Mete Caddesi'ndeki çocukluk evinin kim bilir nerelerde yitip gitmiş piyanosu...
Lağımlaranası dediğin ihtiyar Beyoğlu...
O Beyoğlu'nun Kedili Meryem'i...
Edirnekapı'nın, Yedikule'nin, hele hele Tekfur Sarayı'nın aşina Bizans'ı...

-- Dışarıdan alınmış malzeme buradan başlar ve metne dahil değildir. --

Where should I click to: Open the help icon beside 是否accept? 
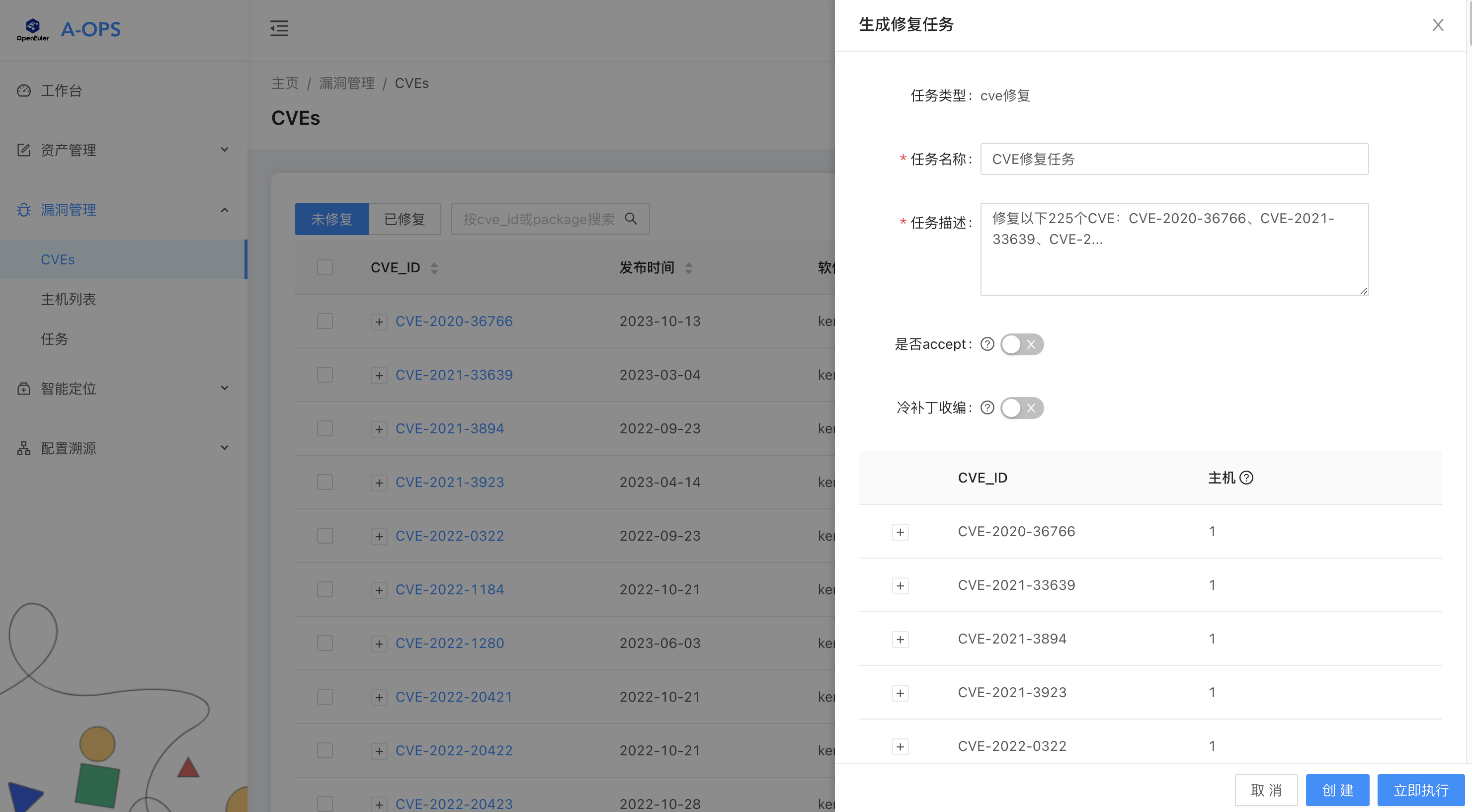point(987,344)
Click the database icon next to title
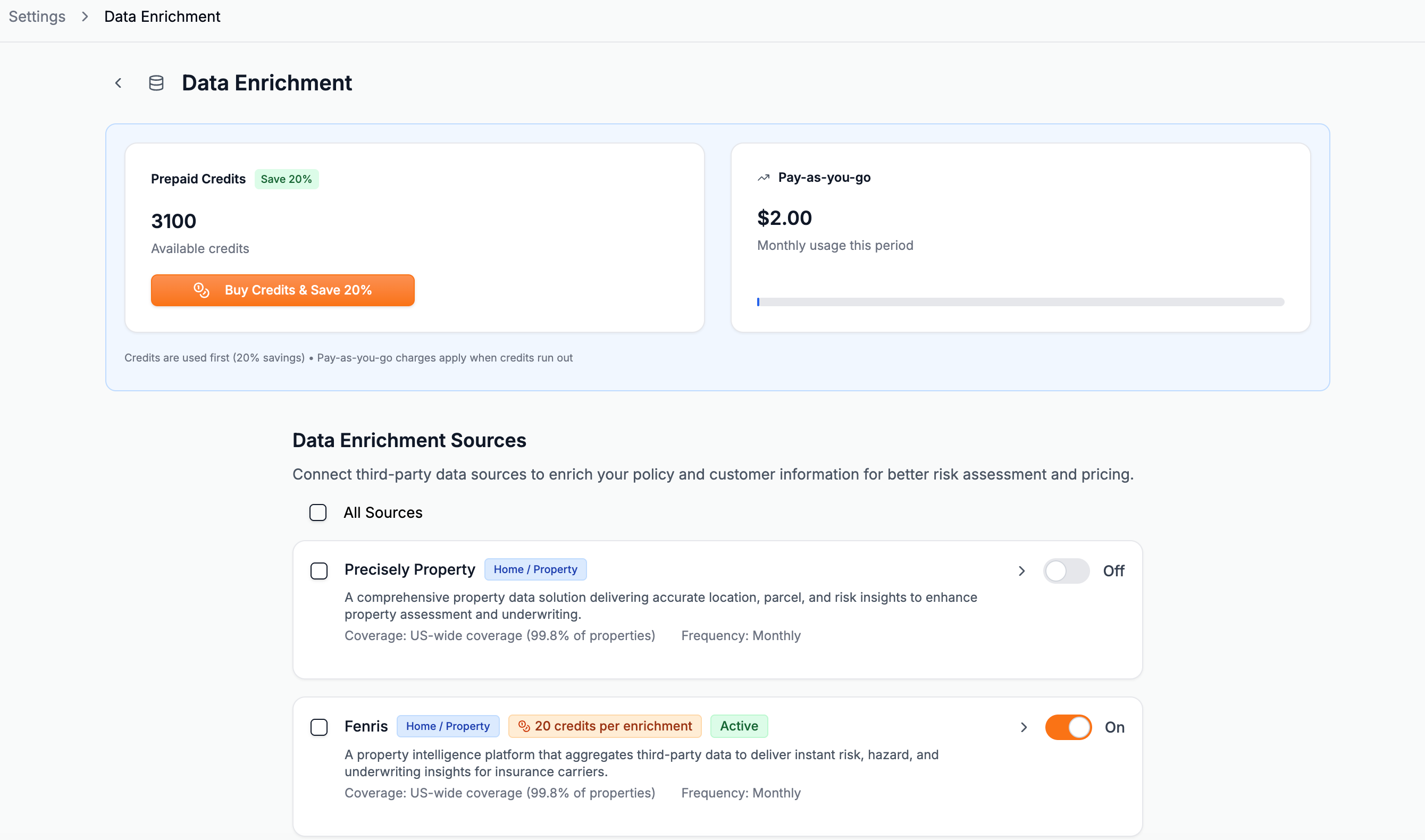Screen dimensions: 1425x840 point(156,83)
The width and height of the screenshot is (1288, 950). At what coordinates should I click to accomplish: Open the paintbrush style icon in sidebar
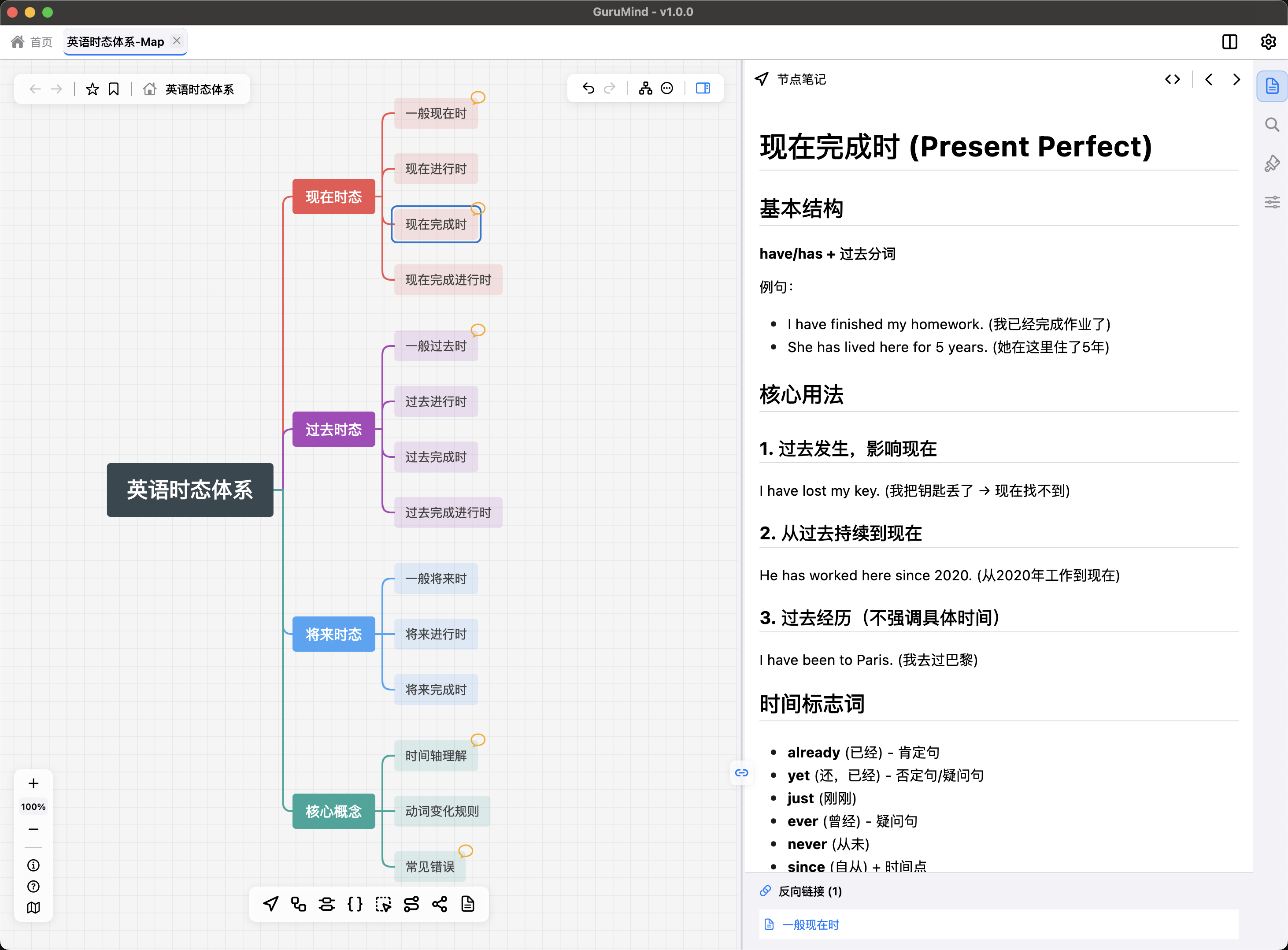[1272, 163]
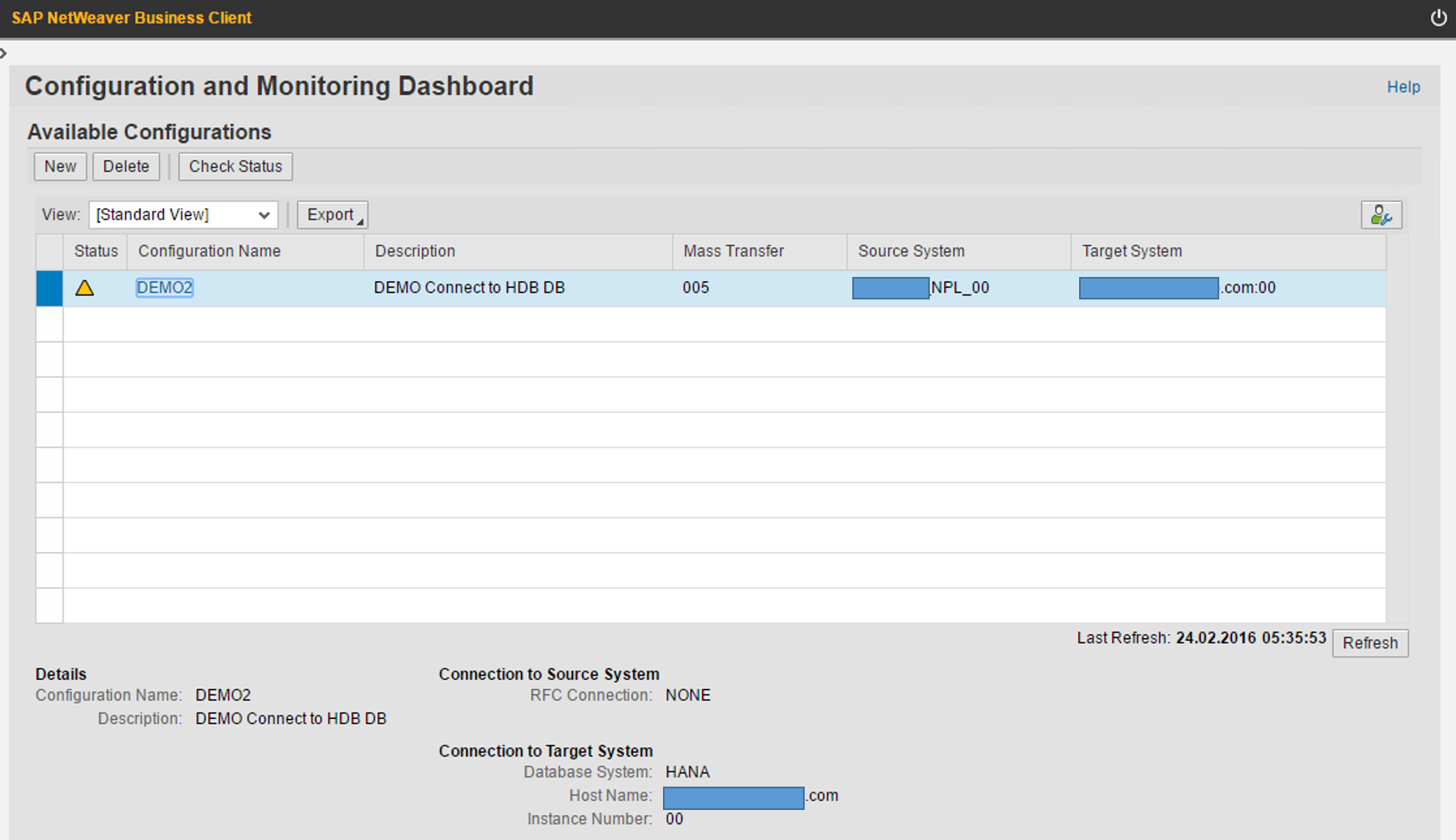This screenshot has height=840, width=1456.
Task: Click the Delete button
Action: coord(126,166)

Kariye'nin ve Ravenna'nın mozaikleri...
Sevdiğin bütün zeytinyağlılar, tam istediğin gibi kızartılmış patatesler, fıstıklı dondurmalar...
Otuziki kısım tekmilli, geceden geceye uzanan, üst üste katlanan düşlerin...
Kapaklı teneke kutuların yanında uçları sivriltilmiş boy boy kurşun kalemlerin...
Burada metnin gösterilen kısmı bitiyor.